Document segment:
######

Reputation: 1
I have 3 CSV files:
Base File(values initialised with 0)
steve tignor ash michael jose sam joshua
0 0 0 0 0 0 0
File 1:
tignor michael jose
888 9 -2
File 2:
ash joshua
77 66
Output I need:
steve tignor ash michael jose sam joshua
File1 0 888 0 9 -2 0 0
File2 0 0 77 0 0 0 66
I tried with sorting the files first with awk and then merge with paste but as I have 1000+ columns and having 30 files it just did not work.
Code:
awk -F"," 'NR==1{
split($0,a,FS);asort(a);
for(i=1;i<=NF;i++)b[$i]=i
} {
for(i=1;i<=NF;i++)printf("%s,",$(b[a[i]]));
print x
}' File1 > 1.csv
awk -F"," 'NR==1{
split($0,a,FS);asort(a);
for(i=1;i<=NF;i++)b[$i]=i
} {
for(i=1;i<=NF;i++)printf("%s,",$(b[a[i]]));
print x
}' File2 > 2.csv
paste -d"\n" 1.csv 2.csv > merge.csv
Need some assistance here. Thanks in advance.

######

Given data:
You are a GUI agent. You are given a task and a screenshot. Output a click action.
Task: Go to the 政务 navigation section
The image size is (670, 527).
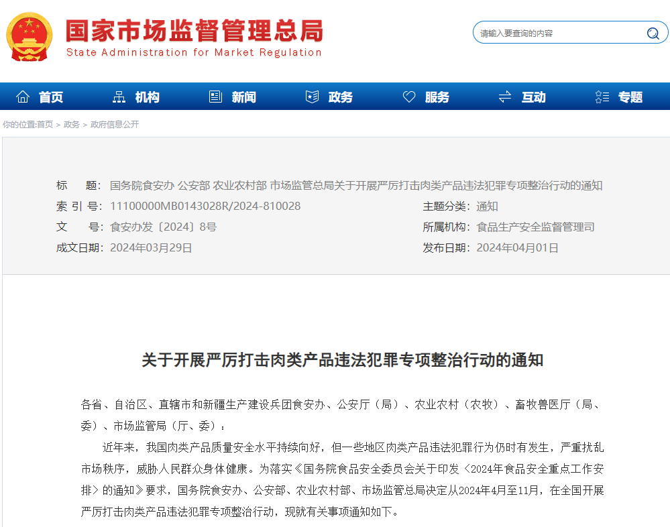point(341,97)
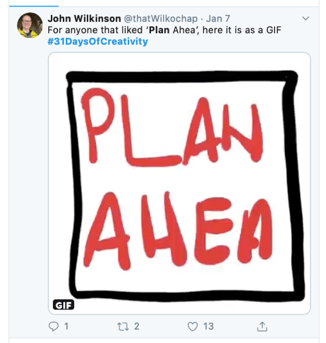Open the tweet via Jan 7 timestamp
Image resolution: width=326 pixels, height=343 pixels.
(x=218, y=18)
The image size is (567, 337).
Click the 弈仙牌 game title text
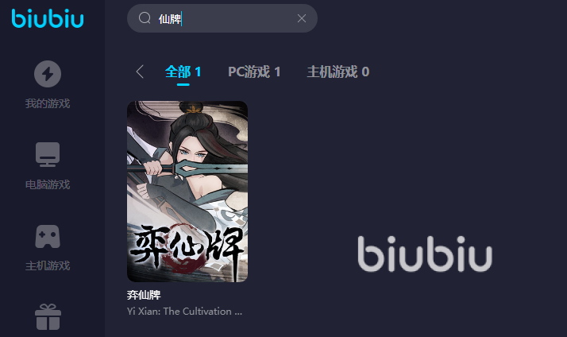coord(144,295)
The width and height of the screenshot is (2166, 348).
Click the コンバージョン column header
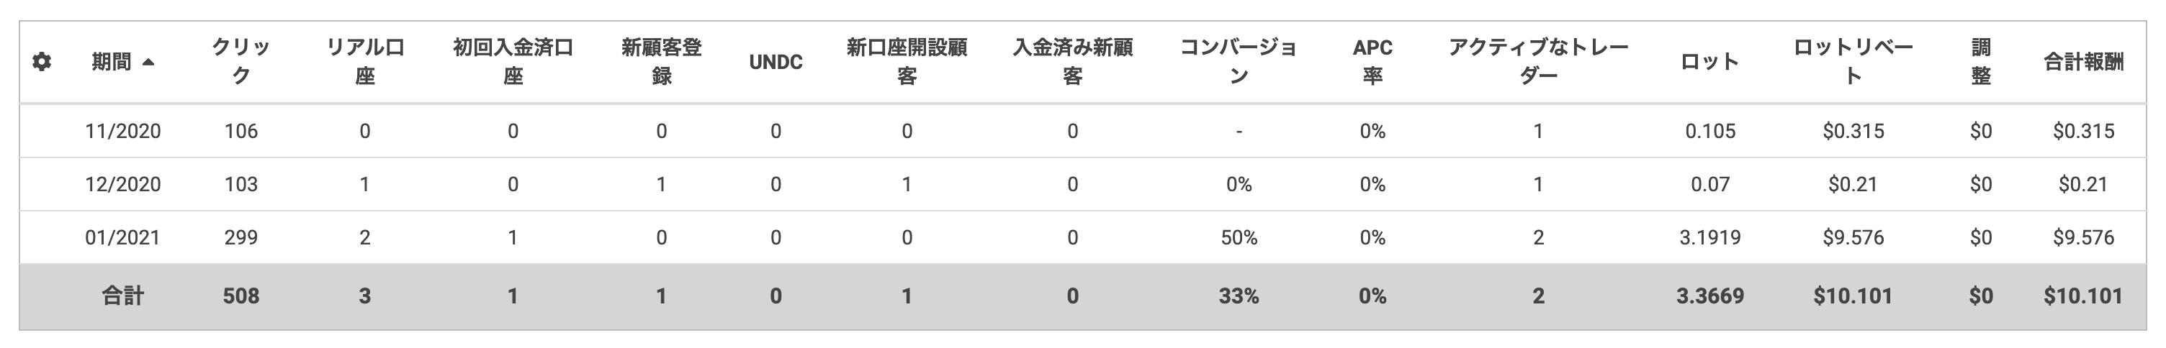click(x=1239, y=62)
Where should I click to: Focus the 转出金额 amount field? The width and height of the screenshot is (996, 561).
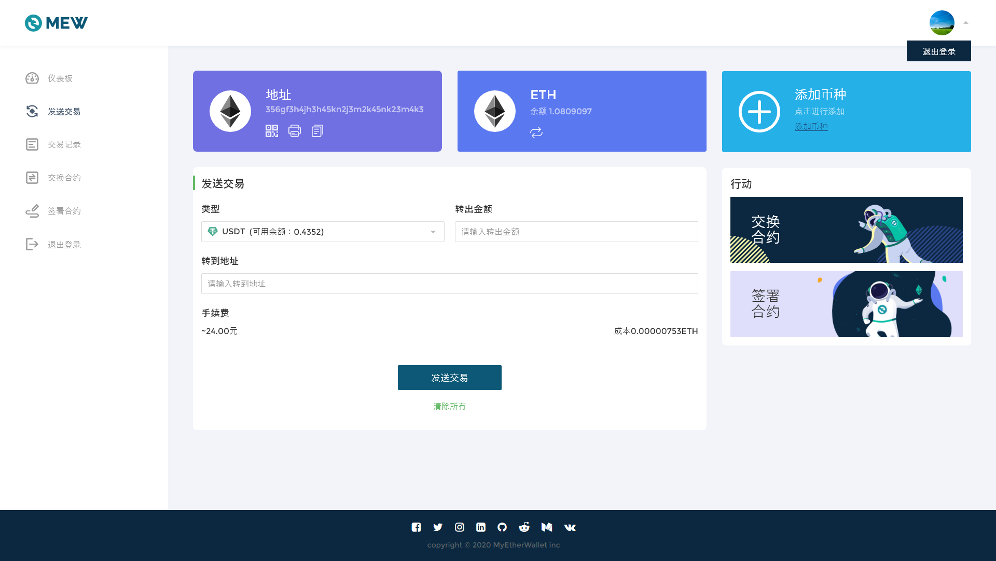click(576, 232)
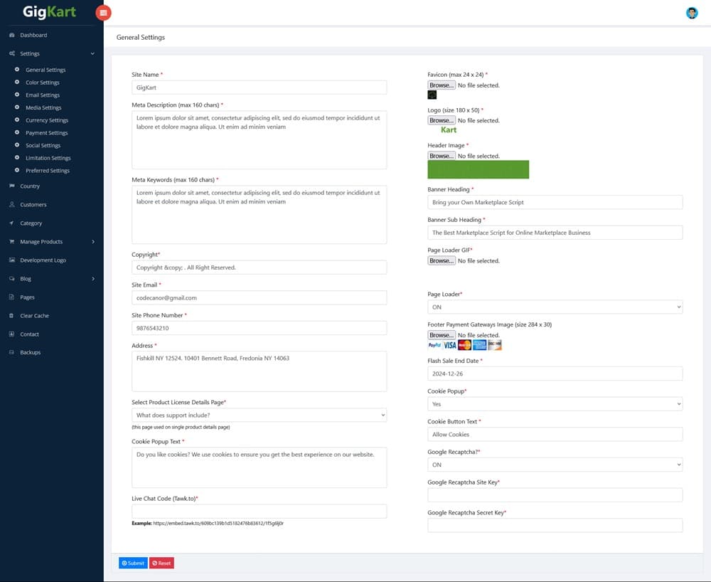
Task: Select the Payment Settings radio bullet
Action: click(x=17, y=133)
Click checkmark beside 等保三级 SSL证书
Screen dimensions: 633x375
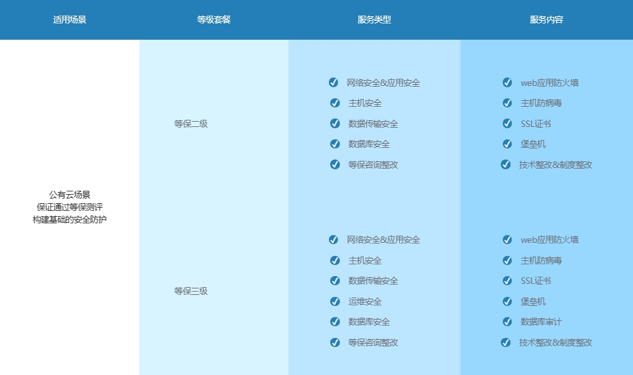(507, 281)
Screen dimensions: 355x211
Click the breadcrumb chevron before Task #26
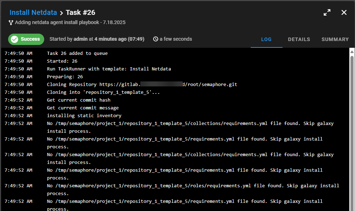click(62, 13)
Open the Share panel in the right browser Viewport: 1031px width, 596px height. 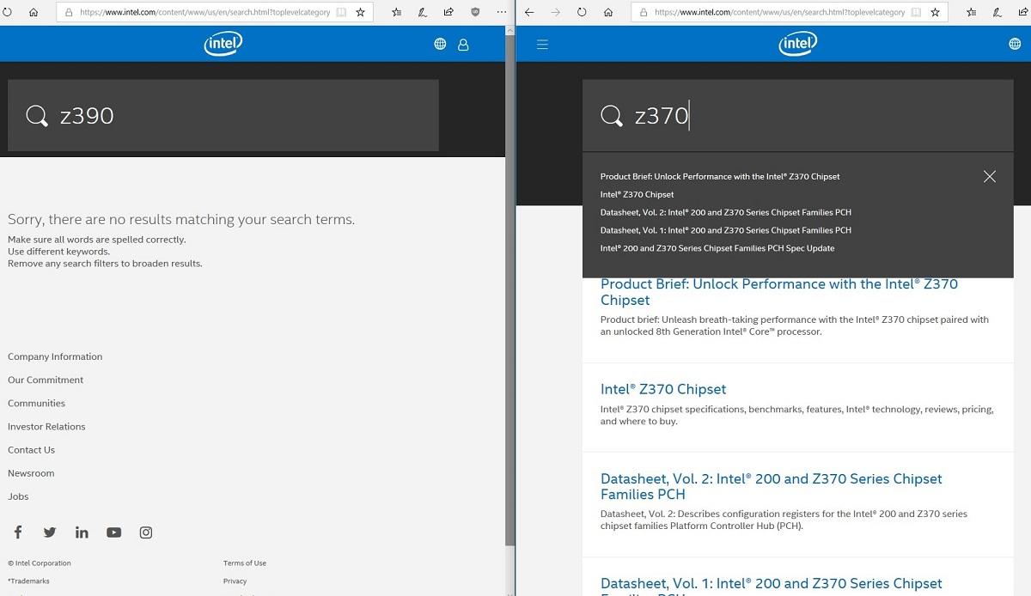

######

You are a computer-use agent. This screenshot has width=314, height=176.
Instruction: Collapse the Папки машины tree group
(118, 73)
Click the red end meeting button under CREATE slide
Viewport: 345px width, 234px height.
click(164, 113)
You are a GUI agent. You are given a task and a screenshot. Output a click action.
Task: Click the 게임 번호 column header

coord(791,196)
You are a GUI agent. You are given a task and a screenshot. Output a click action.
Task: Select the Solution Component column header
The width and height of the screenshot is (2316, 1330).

######

Tasks to perform:
(A) Collect every line of the listing that contains the string "Select", treating uppercase and lowercase as different.
(B) Carry on the forum post on merging CSV files from its last sentence.
The forum post on merging CSV files has no connection to the listing.

Results of the exercise:
(A)
Task: Select the Payment Settings radio bullet
Task: Select the Solution Component column header

(B)
Upvotes: 1
Views: 384
Reputation: 173
I assumed that you omitted the commas in the files. If you're using space separated files you could just change the separator used in the split function.
awk '
ARGIND==1 && FNR==1{
split($0, base, ",")
printf("file,%s\n",$0)
}
ARGIND > 1 && FNR==1{
split($0, names, ",")
printf("%s", ARGV[ARGIND])
}
ARGIND > 1 && FNR==2{
split($0, values, ",")
for(i in names)
line[names[i]] = values[i]
for(i in base){
if(base[i] in line)
printf(",%s", line[base[i]])
else
printf(",0")
}
delete line
print ""
}
' base.csv file1.csv file2.csv
Example:
file1.csv:
tignor,michael,jose
888,9,-2
file2.csv:
ash,joshua
77,66
and base.csv:
steve,tignor,ash,michael,jose,sam,joshua
0,0,0,0,0,0,0
the output is:
file,steve,tignor,ash,michael,jose,sam,joshua
file1.csv,0,888,0,9,-2,0,0
file2.csv,0,0,77,0,0,0,66
Basically, the script is running in 2 steps:
P.S. I made a new POSIX awk compatible version of the script:
awk --posix '
NR==FNR && FNR==1{
split($0, base, ",")
printf("file,%s\n",$0)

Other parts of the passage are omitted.